Indentured Internships

Dona Furiosa at Scholastic Snake Oil, 1/8/12:




A community college in which I taught some years ago required all of its students to spend a semester in an internship before graduating. The student's major didn't matter: If he or she wanted to get an Associate's degree from the school, he or she had to perform a semester of unpaid labor that, at least theoretically, related to his or her major.

My department's chair, who was one of the most powerful professors in that college, opposed them and was, in fact, spearheading a campaign to eliminate them. The college president and most of the administration were on the other side of that fence. They argued that internships were an "integral part of the college's unique mission," or some such thing. Guess which side won.

Interestingly, that college required internships from the day it opened its doors, more than three decades before I began teaching there. In those days, the college's student population was mostly white, working-class and male; by the time I was teaching in it, there were two female students for every male and the majority of the students were nonwhite and/or spoke a language other than English at home.

Why is the demographic change relevant? Well, at the time the college opened (in 1970, if I recall correctly), most of those working-class male students were studying trades of one kind or another. The founders of the college argued (correctly, I think) that internships served as short apprenticeships of a kind. In fact, they did lead--or turn in--to some of those students' first jobs.

By the time I started teaching in that college, it had mostly abandoned those vocational programs. A few technical programs remained, but the majority of students were studying liberal arts, as they hoped to transfer to four-year colleges.

Perhaps even more to the point, by my time in the college, most of the students were working to pay for their schooling, and a good number of them were supporting themselves, or families, with their jobs. Such students couldn't afford to take time away from their jobs to do unpaid work--especially when they still had to pay for the credits they'd earn from the internship. My department chair--who had what most people would see as a traditional, even elitist, notion of what higher education should be--argued that expecting students to give up their jobs for unpaid work was unfair as well as impractical.

But there was another good reason for ending the internships which none of the faculty or administrators ever mentioned, but which I learned from my students: Too often, the work they did in those internships bore little or no relationship to any work they would actually do in the careers or occupations for which they were preparing themselves--let alone to the theory they were learning in their classrooms.
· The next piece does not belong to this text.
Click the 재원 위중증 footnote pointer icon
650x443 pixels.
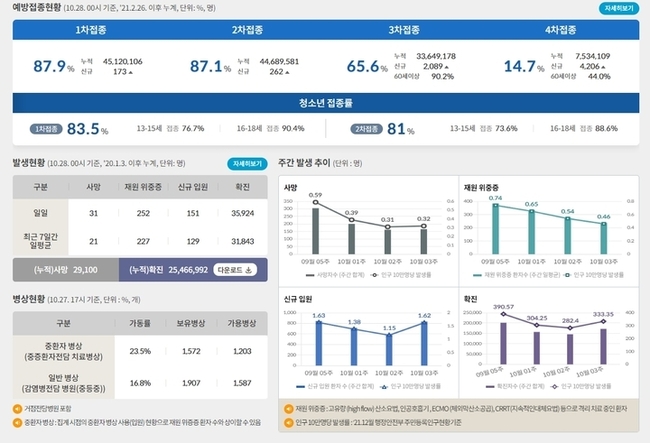coord(288,408)
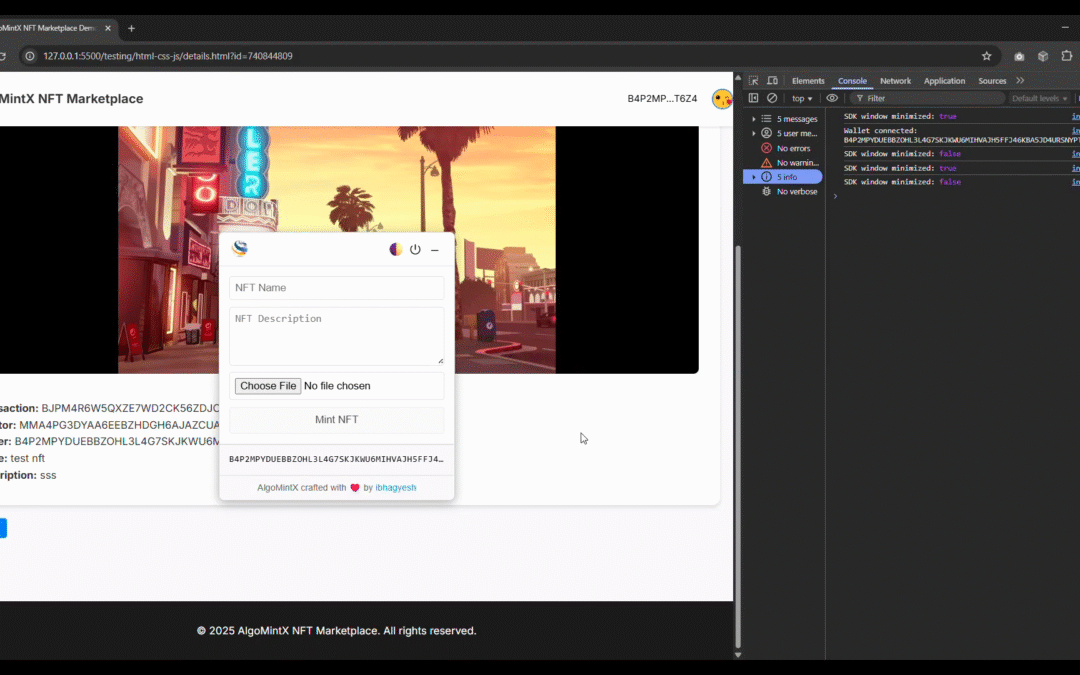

Many of the students were doing nothing more than stocking or filing, or performing menial labor. One of my students was doing such work for a chain that sold CDs, and it was said to relate to his major, which was audio science.

The worst part of this situation, however, may be that employers in many professions want new graduates/job applicants to have done internships. And, if the student isn't getting practical experience from the internship, what is the employer gaining? Free labor, of course. How many people would volunteer their time to an investment bank, chemical manufacturer, advertising agency or any other large, profitable business? Why should anyone be required to do such a thing?